I worked on them decades ago, and I can tell you that it was really hard to make those connections because the information was old by the time maybe somebody needed it. So unless the timeline synced up you couldn’t necessarily get the extracted waste material to use as a feedstock in a new construction project. By using data, you know if there’s going to be a demand or what type of material is in the supply and you’re just linking that up.
Q: What do you say to the average Philadelphian who hears about sensors and video cameras being used by the government all over the city and has privacy or surveillance concerns?
We take steps before we’ve done any pilot to pull very smart people together from law and academia and the private sector who understand the implications around how AI and sensor technology can work beneficially to give us feedback and recommendations on how to work with our partners to make sure that we’re not capturing data that contains or could extract personal information in ways that could be hackable.

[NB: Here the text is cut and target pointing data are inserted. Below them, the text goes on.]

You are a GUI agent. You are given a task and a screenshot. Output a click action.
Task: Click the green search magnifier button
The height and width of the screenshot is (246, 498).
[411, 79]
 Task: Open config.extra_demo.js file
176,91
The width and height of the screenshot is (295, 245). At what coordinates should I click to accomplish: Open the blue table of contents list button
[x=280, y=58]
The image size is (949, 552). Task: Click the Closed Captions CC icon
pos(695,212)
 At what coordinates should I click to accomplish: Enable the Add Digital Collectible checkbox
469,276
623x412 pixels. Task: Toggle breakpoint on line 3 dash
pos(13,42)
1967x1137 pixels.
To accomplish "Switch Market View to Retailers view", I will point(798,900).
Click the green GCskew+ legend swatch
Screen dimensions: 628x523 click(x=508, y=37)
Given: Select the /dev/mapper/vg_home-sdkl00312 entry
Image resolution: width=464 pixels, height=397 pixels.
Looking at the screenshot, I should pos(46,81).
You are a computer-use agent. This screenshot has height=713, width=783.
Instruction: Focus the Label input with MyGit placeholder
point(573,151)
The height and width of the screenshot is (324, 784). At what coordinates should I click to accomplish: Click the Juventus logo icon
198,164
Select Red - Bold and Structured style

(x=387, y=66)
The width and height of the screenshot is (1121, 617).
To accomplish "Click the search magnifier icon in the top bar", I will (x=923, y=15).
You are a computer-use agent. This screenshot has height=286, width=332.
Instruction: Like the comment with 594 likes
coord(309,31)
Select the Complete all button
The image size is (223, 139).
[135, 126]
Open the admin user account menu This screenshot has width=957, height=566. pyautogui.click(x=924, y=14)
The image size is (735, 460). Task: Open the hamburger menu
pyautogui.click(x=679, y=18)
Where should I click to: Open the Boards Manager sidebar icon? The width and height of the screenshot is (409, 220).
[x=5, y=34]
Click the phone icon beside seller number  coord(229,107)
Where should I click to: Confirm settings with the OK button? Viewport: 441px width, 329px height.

For instance, we have sensors on 13th Street between Chestnut and Walnut. They’re not cameras in the traditional sense being that they don’t take pictures of people’s faces. The information is processed very quickly and what the City gets back is never images, it’s just counts of people or cars and vehicles in the roadway. And that’s what we want it to do. We want real-time information, 24/7, about the capacity of the sidewalk and the streets. Because it’s structured in a way that doesn’t retain information or capture faces, it’s not a hackable image that can then be reused to track people.
But you have to be purposeful about that.
There was a pilot at Eakins Oval in 2018 where we were counting people at the oval by sensing cell phones moving around the park. That technology at the time could retain what we call MAC [media access control] addresses on the cell phones and if they were stored, then you could have seen which MAC addresses were coming and going, and how frequently.
That’s a learning lesson for a city because you do not want to store that information and you don’t even want to be using MAC addresses to count people. When it comes to SmartCity, we learn sometimes by doing and that’s why we strive to think through the technology and the data that’s being stored and how it’s going to be used as much as we can before we implement projects. And thankfully, we’ve had really great partners in the nonprofit and private sectors to work through all of these concepts with us and make changes as we discover issues.
*The Philadelphia stress index is a mapping tool that shows which neighborhoods experience different kinds of stressors such as poverty, health, education, employment and quality of life.